Since the 1980s and until very recently, the Amontillado soleras of Rainera P. Marín were made from very different soleras labeled as “Manzanilla Pasada”: from the third criadera of Amontillado “M. Pda.” all the way to the little shrine of 1/3 “M. Pda. Viejísima”, and including solera 1/10 “M. Pda. Vieja” (source of #31 and #61 Bota NO bottlings).
After its purchase by the Estévez Group, the greater part of these confusingly labeled stocks (corresponding to the solera and criaderas of Amontillado “Manzanilla Pasada”) were strictly restructured. The finest and deepest butts were selected, their contents refreshed with true (and unfortified) manzanilla pasada (this is a natural amontillado), in order to create an amontillado solera that was slightly over 100-butt strong. We have selected a dozen of these butts which shine for their superior freshness as well as intense notes of aromatic herbs, baked sweet potato, and caramel. The resulting blend is a delicious amontillado, extremely dry, long, serious, complex, but also perfectly drinkable.

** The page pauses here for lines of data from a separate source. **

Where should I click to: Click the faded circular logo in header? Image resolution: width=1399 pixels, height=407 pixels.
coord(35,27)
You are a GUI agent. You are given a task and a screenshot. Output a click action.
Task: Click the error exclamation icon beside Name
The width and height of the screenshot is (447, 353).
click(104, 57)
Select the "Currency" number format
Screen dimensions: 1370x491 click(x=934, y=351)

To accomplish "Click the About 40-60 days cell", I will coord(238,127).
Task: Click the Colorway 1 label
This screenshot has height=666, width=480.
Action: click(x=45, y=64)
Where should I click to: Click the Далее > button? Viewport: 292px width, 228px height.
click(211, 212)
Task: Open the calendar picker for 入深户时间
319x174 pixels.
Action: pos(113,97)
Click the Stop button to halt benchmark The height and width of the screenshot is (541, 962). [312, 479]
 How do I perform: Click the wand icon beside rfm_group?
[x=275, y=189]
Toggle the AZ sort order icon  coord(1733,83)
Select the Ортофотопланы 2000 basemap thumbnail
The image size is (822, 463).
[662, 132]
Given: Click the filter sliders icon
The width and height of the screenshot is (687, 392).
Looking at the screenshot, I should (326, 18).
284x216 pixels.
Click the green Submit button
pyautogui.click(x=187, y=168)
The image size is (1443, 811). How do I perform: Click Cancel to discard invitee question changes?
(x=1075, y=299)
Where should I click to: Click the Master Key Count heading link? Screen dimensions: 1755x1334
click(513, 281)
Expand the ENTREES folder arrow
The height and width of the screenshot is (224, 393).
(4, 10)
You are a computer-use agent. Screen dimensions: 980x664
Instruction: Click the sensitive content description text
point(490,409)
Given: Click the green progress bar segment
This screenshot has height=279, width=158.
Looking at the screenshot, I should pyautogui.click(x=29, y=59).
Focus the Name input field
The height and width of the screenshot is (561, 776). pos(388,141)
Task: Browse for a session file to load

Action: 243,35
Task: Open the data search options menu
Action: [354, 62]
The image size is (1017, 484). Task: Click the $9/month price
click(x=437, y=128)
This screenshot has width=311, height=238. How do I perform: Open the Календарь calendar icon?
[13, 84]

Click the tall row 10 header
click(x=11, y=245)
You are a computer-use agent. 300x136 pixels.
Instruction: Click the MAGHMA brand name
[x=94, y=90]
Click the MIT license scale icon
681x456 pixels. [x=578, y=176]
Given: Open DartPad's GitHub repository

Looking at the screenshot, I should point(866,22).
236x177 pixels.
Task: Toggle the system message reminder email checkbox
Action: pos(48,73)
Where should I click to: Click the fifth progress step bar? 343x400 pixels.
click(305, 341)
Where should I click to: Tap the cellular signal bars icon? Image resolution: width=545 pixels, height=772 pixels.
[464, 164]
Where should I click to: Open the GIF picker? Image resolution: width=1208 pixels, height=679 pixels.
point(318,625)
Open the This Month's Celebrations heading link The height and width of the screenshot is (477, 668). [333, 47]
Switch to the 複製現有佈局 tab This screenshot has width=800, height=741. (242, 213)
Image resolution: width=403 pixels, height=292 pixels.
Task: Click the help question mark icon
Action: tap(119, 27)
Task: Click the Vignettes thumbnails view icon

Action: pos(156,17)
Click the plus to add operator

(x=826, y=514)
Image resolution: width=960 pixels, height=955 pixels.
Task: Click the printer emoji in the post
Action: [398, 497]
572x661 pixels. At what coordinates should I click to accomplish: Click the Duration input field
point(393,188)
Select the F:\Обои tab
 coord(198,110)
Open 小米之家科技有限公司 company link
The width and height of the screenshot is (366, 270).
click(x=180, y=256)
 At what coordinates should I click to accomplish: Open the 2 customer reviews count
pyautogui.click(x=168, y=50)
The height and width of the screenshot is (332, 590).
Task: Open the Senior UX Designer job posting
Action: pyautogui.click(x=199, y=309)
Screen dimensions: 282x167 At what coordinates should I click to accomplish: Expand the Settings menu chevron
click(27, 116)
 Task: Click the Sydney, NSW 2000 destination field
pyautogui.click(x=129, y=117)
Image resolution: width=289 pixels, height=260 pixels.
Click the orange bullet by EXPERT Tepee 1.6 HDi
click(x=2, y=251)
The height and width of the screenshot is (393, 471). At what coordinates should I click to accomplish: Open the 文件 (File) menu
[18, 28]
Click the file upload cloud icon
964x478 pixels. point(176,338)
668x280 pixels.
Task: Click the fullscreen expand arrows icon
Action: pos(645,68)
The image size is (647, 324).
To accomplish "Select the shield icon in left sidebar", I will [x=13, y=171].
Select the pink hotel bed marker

The estimate average age of this wine is around 18 years. It is best enjoyed in a sufficiently large white wine glass towards 15ºC—so it should be served slightly below that to allow for aeration. An excellent aperitif on its own, it also works beautifully with some dishes: powerful crudités such as morcón or bull negre, spring haricots with black pudding, sautéed lamb sweetbreads with garlic, fabada asturiana… Needless to say, it is an excellent match to a wide variety of cheeses, both hard and soft.